Saturday, February 21
'Slumdog Millionaire': Mast-watch!
'Slumdog Millionaire' is every inch a Danny Boyle film.
Hope within squalor, humour within violence - they’re all thematic trademarks of the British director of druggie drama 'Trainspotting' and zombie saga '28 Days Later'. This time, Boyle takes his wildly high-energy visual aesthetic and applies it to a story that, at its core, is rather sweet and traditionally crowd-pleasing.
Unassuming Dev Patel stars as slumdog underdog Jamal, an 18-year-old who comes from nothing but is on the verge of winning more money than anyone has ever won before on the Indian version of 'Who Wants to Be a Millionaire?'. The game show’s host (ideally smarmy and egotistical Anil Kapoor) grows unshakably suspicious as Jamal prepares to face one last question for the top prize of 20 million rupees and has him hauled in for police questioning (by ever-imposing Irrfan Khan).

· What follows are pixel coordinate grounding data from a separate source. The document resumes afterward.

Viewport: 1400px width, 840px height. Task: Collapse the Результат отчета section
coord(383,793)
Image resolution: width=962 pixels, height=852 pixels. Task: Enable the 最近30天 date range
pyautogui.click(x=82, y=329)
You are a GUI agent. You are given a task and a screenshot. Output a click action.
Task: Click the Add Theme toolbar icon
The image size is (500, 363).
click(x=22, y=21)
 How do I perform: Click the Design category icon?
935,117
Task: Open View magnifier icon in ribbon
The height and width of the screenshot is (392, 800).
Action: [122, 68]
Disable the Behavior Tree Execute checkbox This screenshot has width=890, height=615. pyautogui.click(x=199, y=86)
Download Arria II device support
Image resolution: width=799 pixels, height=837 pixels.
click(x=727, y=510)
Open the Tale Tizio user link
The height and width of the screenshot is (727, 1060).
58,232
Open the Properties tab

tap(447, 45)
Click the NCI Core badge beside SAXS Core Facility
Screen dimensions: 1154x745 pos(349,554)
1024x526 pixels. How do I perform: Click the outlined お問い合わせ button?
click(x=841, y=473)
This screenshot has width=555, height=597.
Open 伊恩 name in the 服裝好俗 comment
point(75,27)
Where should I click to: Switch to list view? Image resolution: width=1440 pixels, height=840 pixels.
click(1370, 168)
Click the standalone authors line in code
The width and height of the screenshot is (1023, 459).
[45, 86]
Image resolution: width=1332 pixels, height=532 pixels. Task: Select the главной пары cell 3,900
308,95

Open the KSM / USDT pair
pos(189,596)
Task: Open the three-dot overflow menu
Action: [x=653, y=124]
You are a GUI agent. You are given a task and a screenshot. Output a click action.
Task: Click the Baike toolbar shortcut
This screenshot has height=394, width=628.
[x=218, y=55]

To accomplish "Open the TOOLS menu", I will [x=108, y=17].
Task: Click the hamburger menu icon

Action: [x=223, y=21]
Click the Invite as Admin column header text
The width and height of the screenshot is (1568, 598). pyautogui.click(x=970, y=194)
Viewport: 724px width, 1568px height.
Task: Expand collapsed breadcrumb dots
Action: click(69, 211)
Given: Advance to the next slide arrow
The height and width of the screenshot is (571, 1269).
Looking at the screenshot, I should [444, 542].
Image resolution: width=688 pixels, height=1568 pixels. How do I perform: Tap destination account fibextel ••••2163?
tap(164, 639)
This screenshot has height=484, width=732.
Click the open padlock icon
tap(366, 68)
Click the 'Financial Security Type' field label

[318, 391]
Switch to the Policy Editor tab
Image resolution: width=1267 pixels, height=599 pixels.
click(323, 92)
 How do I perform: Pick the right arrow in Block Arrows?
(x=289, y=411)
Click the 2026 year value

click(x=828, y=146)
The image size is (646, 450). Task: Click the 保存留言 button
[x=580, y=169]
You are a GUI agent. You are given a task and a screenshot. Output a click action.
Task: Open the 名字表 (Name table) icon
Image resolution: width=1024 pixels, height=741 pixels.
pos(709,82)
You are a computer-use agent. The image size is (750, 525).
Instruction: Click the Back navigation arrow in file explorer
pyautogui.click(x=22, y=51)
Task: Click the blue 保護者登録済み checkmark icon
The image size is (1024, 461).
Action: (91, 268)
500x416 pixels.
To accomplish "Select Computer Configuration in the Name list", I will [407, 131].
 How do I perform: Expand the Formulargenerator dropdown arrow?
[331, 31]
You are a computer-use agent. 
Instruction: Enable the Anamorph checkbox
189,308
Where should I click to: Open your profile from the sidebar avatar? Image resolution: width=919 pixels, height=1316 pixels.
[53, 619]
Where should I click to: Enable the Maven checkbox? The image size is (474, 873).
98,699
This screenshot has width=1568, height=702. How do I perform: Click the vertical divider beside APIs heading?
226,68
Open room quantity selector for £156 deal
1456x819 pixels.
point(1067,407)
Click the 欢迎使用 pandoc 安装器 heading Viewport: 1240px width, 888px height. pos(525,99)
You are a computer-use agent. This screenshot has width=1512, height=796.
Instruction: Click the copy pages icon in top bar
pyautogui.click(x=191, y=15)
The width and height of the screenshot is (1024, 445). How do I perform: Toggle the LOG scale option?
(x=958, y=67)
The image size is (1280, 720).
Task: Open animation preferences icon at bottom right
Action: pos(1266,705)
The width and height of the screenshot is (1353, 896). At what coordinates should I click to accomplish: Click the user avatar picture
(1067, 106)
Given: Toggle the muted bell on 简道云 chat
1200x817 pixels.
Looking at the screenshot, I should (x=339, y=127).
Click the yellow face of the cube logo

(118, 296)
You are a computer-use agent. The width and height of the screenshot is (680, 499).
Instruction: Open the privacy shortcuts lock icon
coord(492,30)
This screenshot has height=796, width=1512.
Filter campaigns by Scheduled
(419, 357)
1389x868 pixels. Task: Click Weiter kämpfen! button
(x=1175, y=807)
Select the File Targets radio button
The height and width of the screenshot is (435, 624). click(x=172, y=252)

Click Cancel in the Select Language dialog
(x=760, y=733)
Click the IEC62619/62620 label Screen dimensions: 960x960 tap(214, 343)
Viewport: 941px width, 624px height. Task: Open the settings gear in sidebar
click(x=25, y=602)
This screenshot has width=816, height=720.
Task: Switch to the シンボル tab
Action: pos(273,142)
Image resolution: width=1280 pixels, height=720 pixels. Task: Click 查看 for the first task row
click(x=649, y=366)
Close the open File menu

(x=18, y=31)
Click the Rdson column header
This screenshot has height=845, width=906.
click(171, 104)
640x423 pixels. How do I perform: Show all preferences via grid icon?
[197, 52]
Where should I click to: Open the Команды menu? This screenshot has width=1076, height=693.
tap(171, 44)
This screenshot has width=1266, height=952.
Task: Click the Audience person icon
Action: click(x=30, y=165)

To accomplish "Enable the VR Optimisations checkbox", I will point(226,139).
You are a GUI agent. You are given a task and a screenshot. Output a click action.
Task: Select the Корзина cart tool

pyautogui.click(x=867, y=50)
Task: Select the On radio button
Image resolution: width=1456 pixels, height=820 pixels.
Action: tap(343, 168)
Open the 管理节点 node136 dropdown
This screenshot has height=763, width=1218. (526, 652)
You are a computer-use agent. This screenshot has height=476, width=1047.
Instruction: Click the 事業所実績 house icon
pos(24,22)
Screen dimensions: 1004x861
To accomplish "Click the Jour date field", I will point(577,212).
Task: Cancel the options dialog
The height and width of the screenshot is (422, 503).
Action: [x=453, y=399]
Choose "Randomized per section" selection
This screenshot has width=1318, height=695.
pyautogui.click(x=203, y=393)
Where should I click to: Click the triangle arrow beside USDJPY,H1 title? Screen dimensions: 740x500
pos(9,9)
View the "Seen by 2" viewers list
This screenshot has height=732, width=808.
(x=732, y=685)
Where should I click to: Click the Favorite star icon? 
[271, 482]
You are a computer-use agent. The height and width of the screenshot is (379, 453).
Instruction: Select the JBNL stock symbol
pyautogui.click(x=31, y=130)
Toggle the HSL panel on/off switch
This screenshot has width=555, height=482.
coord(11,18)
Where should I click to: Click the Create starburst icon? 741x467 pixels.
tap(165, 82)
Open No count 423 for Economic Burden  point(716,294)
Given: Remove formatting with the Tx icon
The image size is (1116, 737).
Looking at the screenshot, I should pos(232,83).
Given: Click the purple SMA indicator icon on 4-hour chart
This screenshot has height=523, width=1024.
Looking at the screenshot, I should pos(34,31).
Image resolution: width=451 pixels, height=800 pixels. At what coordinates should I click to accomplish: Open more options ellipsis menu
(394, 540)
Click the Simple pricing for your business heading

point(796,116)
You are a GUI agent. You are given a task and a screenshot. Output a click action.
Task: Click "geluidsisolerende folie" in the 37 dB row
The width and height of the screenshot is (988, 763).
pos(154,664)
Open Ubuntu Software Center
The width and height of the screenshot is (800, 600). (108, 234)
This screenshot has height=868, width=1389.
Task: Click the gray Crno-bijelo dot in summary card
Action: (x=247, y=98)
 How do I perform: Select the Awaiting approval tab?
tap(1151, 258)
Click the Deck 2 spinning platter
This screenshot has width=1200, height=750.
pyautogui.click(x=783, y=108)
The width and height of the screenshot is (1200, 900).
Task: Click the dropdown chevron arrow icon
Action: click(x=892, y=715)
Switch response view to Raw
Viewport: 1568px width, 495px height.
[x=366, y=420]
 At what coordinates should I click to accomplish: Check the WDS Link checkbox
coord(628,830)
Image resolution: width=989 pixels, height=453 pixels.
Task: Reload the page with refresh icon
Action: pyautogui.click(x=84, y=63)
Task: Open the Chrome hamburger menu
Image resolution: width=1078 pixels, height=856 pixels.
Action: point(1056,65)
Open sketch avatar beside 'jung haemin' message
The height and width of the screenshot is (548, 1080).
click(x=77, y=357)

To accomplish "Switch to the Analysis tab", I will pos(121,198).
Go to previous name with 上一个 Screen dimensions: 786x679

Simon Beaufoy’s complex script, based loosely on Vikas Swarup’s novel 'Q&A', glides effortlessly among Jamal’s interrogation, his unlikely success in the television hot seat and his rough-and-tumble upbringing that provided the life lessons serving him so well now.
Jamal reflects upon the desperate times he shared with his older brother Salim (Madhur Mittal), after their mother was killed in a savage anti-Muslim attack. He remembers the cruelty of the Fagin-like figure who forced them and other orphans into slavery. And he recalls fondly the time he spent with Latika (stunning former model Freida Pinto), his first love who, as a scared child, became the brothers’ third Musketeer. (Loveleen Tandan, who cast the film - including the three sets of actors who play the main characters at various ages - did so much behind-the-scenes work, she gets a co-director credit.)
Maybe it’s a bit too clever that every question in the game show happens to have some connection to Jamal’s vividly Dickensian life, from his encounter with a blind child to the unfortunate reason he knows what a Colt .45 is. But that’s the point: witnessing the uplift of the charmed new life Jamal can now call his own.